The U.S. Chamber of Commerce and the Equal Employment Advisory Council, which represents 230 of the nation's biggest companies, have filed briefs in support of Interstate.
Interstate's lawyers say arbitration is fairer than the courts because access to it is easy and comparatively cheap, and because decisions can be reached in a month or two.
"The system is geared to go right to the substantive hearing, while in court you can go through a whole series of things that can extend the case over a period of years," said William Fitzpatrick, general counsel of the Securities Industry Association, the leading trade group.
James Spears of the Charlotte law firm Haynsworth, Baldwin, Johnson & Greaves, which represents Interstate, said, "A lot of people might not pursue litigation because of the costs."
Besides, he said, "people who enter these agreements should live up to these agreements."
On its face, Gilmer's case is not the sort that stirs the passions of civil rights activists. He has had a long and successful sales career in the securities business. Now 65, he lives in an antique-filled town house on the edge of a Charlotte neighborhood of million-dollar 12- and 15-room Georgian houses.
He and his wife, Closs, own a small company in Bristol, Tenn., where 50 employees make women's blouses and nuns' habits.
Interstate recruited Gilmer from a Richmond firm where he worked 10 years ago.
"I came here," he said, "because they contacted me and said they needed somebody to develop their business in special products - mutual funds, tax shelters, insurance annuities."
He said he was given a share of the profits of the department he ran, and his lawyer, Allred, said the profits were such that Gilmer was earning nearly as much from them as from his salary. Just how much, neither man would say.

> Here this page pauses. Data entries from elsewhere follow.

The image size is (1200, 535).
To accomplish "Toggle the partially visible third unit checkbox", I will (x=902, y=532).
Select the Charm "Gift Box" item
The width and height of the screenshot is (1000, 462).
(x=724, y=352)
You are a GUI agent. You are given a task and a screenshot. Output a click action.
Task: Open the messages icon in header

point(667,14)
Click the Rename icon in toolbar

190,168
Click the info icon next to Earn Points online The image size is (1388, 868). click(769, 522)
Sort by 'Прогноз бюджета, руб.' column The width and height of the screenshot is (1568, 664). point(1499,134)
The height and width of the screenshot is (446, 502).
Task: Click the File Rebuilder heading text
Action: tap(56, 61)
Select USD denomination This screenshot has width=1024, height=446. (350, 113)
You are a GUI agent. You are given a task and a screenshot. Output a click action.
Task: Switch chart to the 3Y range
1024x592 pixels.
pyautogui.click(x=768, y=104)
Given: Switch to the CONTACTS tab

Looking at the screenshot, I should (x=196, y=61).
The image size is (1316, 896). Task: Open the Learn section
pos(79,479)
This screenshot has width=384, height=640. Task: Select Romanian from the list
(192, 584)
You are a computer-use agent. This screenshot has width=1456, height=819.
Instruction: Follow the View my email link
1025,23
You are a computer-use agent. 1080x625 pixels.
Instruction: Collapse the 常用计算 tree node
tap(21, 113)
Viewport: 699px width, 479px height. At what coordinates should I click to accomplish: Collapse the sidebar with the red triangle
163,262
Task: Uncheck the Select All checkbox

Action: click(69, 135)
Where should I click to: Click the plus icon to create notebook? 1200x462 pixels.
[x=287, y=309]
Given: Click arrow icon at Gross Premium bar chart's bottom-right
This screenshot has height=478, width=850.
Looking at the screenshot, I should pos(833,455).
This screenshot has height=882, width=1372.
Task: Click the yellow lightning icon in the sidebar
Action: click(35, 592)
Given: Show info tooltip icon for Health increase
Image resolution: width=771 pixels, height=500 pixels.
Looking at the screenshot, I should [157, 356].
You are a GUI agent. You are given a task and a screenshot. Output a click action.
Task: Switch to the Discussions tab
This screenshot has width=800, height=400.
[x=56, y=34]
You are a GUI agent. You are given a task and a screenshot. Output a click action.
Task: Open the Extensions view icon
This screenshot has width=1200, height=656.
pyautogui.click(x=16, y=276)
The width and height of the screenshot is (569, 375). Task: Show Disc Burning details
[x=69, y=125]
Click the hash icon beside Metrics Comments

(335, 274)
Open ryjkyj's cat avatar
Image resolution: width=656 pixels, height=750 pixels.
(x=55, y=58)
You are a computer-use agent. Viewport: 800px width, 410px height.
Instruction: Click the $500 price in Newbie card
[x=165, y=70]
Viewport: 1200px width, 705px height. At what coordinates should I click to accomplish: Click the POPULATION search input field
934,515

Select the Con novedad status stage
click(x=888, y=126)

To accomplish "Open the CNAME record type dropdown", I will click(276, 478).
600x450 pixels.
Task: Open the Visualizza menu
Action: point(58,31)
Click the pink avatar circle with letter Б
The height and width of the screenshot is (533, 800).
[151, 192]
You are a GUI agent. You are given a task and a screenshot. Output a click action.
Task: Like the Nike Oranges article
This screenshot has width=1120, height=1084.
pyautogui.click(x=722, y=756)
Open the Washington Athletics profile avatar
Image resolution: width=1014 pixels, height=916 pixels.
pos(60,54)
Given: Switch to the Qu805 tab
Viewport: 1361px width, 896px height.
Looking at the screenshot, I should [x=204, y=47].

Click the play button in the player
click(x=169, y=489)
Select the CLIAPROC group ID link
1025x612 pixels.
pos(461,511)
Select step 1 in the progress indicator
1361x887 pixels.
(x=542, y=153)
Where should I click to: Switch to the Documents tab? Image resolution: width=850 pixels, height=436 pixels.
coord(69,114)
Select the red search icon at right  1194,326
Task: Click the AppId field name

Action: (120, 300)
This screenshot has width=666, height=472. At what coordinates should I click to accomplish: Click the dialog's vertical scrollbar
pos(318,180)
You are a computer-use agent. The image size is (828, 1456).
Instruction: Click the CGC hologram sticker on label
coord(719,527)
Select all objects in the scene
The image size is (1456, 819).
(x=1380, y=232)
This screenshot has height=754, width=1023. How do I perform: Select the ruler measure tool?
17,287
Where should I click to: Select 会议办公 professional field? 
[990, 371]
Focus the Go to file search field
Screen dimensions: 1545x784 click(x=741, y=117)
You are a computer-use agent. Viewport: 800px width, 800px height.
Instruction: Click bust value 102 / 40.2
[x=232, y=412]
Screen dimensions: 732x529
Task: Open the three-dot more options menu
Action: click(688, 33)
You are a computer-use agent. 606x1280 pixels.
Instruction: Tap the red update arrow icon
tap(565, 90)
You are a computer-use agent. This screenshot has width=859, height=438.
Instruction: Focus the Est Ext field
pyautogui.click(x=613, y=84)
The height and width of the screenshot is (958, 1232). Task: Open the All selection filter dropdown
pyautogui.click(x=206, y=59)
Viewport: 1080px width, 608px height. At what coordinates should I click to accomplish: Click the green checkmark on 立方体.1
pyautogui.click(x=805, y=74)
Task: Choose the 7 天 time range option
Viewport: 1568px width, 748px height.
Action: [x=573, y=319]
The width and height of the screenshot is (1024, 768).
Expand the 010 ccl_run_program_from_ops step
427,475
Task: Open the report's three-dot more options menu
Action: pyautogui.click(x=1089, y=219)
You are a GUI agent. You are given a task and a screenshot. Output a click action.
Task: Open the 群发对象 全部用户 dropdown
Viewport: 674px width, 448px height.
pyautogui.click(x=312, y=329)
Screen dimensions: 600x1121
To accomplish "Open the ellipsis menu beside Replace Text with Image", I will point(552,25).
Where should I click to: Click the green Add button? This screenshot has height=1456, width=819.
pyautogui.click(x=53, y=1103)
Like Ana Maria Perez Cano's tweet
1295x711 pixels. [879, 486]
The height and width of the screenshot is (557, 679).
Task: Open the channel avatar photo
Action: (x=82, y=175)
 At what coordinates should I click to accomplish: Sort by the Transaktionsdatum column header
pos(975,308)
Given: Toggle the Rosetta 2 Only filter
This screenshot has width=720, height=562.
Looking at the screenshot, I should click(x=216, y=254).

But Gilmer's concerns are the same as those of most older workers who lose their jobs.
He says he was given no severance pay and was deprived of the opportunity to build up his retirement fund. And when he set out in search of another job, he met the same obstacles older people usually do.
"I made an active effort to seek employment I thought I was qualified to do," he said. "But people know your age and they're kind of turned off by that. I didn't get a very good reception. He now spends part of the week at the apparel factory, which his wife runs.
Gilmer said that when he was dismissed he and Allred never considered arbitration. "We didn't think we could get a fair hearing," Gilmer said.
Instead, they went to the U.S. District Court for the Western District of North Carolina, in Charlotte, charging a violation of the Age Discrimination in Employment Act of 1967, which prohibits age discrimination in the work place, much as the Civil Rights Act of 1964 prohibits it on the basis of sex, race, religion or national origin.
Interstate urged the court to require Gilmer to accept arbitration, but in November 1988 the court ruled that Congress intended cases like Gilmer's to be heard in state and federal courts.
The company appealed to the U.S. Court of Appeals for the 4th Circuit, in Richmond. In February 1990 a three-judge panel of the appellate court ruled, 2-1, that other legislation, primarily the Federal Arbitration Act, permits arbitration of employee disputes and that the 1967 law did not preclude such arbitration in complaints of age discrimination.
That set the stage for the decision now facing the Supreme Court, which heard arguments in January and is expected to hand down its decision by the end of its current term in July.